The recent death of Kim Jong-nam in an apparent assassination has had a further dramatic twist with the announcement by Malaysian police that the chemical weapon VX has been identified from his face. This has led to a lot of speculation and discussion in the world’s press. So what does this really mean? Here are a few key points to guide you through some of this news.
1. VX GAS/Nerve Gas – This phrase has annoyed scientists that work in chemical, biological, radiological and nuclear (CBRN) almost as much as the glowing green goo popularised by Nicolas Cage in ‘The Rock’. VX is not green. Nor is it normally a gas. Under normal conditions and moderate levels of purity it has a consistency and physical characteristics not unlike motor oil. So it creates very little vapour and is very persistent in the environment. Its military purpose was to deny material and terrain as well as to generate a lethal contact hazard.
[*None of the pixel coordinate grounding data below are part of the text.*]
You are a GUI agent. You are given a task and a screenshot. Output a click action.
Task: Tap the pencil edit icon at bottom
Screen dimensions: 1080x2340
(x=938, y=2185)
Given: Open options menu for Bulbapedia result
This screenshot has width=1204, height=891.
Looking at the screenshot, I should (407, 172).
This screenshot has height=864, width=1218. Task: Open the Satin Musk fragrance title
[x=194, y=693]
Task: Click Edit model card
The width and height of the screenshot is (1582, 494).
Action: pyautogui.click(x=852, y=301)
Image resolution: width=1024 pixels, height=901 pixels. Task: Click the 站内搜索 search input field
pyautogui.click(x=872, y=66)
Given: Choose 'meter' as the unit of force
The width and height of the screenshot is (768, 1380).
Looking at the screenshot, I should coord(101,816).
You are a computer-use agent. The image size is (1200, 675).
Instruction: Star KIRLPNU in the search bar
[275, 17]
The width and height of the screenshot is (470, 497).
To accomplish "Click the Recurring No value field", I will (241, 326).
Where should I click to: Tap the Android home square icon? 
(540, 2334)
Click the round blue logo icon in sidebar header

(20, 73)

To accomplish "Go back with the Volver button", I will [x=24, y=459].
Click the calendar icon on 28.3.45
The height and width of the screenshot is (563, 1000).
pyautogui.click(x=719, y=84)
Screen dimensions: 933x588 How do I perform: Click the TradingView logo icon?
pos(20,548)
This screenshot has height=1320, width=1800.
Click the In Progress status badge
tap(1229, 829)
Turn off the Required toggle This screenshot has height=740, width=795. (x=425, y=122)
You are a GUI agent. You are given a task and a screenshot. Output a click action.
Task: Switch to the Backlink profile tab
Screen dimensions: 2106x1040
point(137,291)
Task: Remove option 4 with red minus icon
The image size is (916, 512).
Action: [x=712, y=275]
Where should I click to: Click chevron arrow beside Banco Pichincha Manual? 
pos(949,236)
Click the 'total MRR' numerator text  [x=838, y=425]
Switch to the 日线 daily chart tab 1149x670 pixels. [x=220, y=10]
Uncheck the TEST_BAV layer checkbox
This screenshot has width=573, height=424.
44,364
2. Point one can explain why it might be possible to handle VX without dying. Potentially a binary approach may have been taken, where two less harmful chemicals are combined to produce VX. This would also explain a little delay in the onset of effect. However presuming it was binary because two people smeared chemical on him might be a little premature. They may have both smeared the same chemical and the multiple people element was just a redundancy to ensure he was killed.
3. The chemical weapons taboo. There has been much discussion by excellent minds at the University of Sussex, Bradford, by Jean Pascal Zanders, Brett Edwards at Bristol, and many more, about the erosion of the taboo of chemical weapons. The concern is the normalisation of the use of these sorts of weapons in war, amongst other issues. The use of a chemical weapon openly as a tool of assassination also sends multiple messages. In addition to highlighting N Korean capability (allegedly) it shows a willingness to use VX for the relatively small task of killing a single person. A knife or bullet would have served as well – so choosing VX does raise questions.
4. Detection challenges. Checking for VX can be challenging. The low vapour from it makes simple vapour detectors struggle and really it is necessary to swab surfaces or use surface detection techniques. It also raises some questions about whether CBRN materials need to be more actively screened in transit. It is not correct, as some have suggested, that there is no screening for CBRN. Also many of the systems at Airports could equally be used for CBRN but a discussion (in private) is probably necessary.
We await confirmation of the test results!